● 本文
私はこれまで税理士として、数多くの会社の経理に携わってきました。また、某都市銀行へ出向していた際には、数百社の会社の決算書を目にし、多くの経営者とお会いする機会をいただきました。その中で前記の質問をすると、驚いたことに、9割以上の方が自社の株式の価値を全く把握されていないことに気づきました。

中小企業の多くは所有と経営が一致しています。つまり、経営者が自社の株式の大半を所有しています。会社の業績を良くすることは、会社を潤すだけでなく、オーナー経営者が保有している自社株式の価値を上げることにもつながります。

 

自社の価値が上がることは喜ばしいことなのですが、「事業承継」を考えた際には、この高い株価が悪影響を及ぼします。

株式を後継者へ譲る方法としては譲渡、贈与、相続などがありますが、いずれの場合にも資産の移転に伴い税金の負担が生じます。非上場会社の株式については市場で流通していないことから換金性が無いにもかかわらず、多額の評価額になるケースが多く、何も対策をしていないと、いざ相続が起こった際に後継者が多額の納税額に苦慮し、結果、会社の健全な継続にも影響を及ぼすケースが少なくありません。

 

非上場会社の株式については、通常、「類似業種比準価額」及び「純資産価額」を基に評価を行います。

● 出題
上の事業承継と自社株式に関する本文から、「私はこれまで税理士として、数」で始まり「すケースが少なくありません。」に至るまでの部分を、一字も変えずに再掲せよ。

● データ一覧
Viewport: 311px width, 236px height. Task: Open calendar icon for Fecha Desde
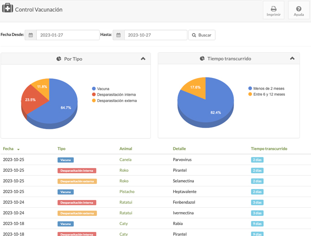pyautogui.click(x=31, y=35)
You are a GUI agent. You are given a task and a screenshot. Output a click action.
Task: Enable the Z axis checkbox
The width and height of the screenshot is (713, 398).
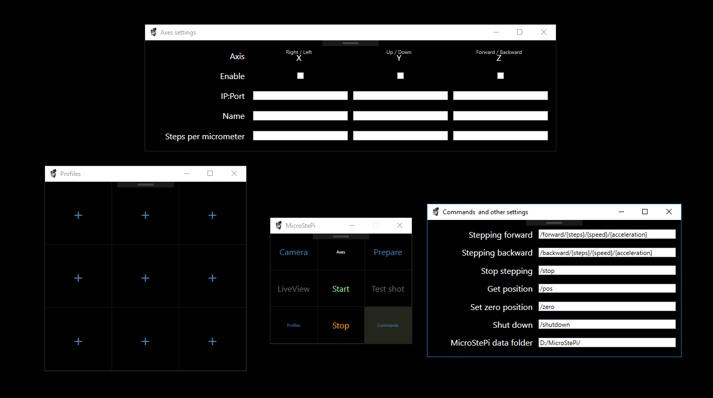pos(500,76)
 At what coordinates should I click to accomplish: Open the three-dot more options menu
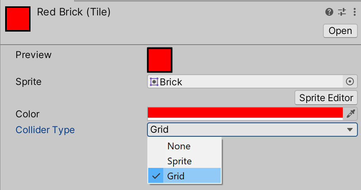pos(354,12)
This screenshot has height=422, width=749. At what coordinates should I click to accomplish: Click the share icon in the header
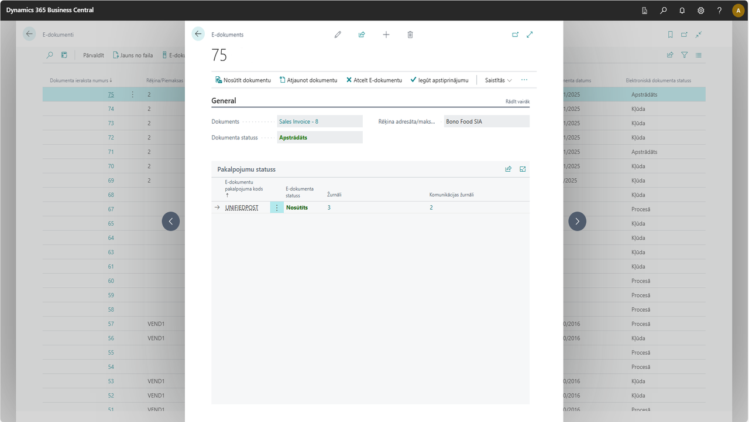362,35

● 解答
私はこれまで税理士として、数多くの会社の経理に携わってきました。また、某都市銀行へ出向していた際には、数百社の会社の決算書を目にし、多くの経営者とお会いする機会をいただきました。その中で前記の質問をすると、驚いたことに、9割以上の方が自社の株式の価値を全く把握されていないことに気づきました。

中小企業の多くは所有と経営が一致しています。つまり、経営者が自社の株式の大半を所有しています。会社の業績を良くすることは、会社を潤すだけでなく、オーナー経営者が保有している自社株式の価値を上げることにもつながります。

 

自社の価値が上がることは喜ばしいことなのですが、「事業承継」を考えた際には、この高い株価が悪影響を及ぼします。

株式を後継者へ譲る方法としては譲渡、贈与、相続などがありますが、いずれの場合にも資産の移転に伴い税金の負担が生じます。非上場会社の株式については市場で流通していないことから換金性が無いにもかかわらず、多額の評価額になるケースが多く、何も対策をしていないと、いざ相続が起こった際に後継者が多額の納税額に苦慮し、結果、会社の健全な継続にも影響を及ぼすケースが少なくありません。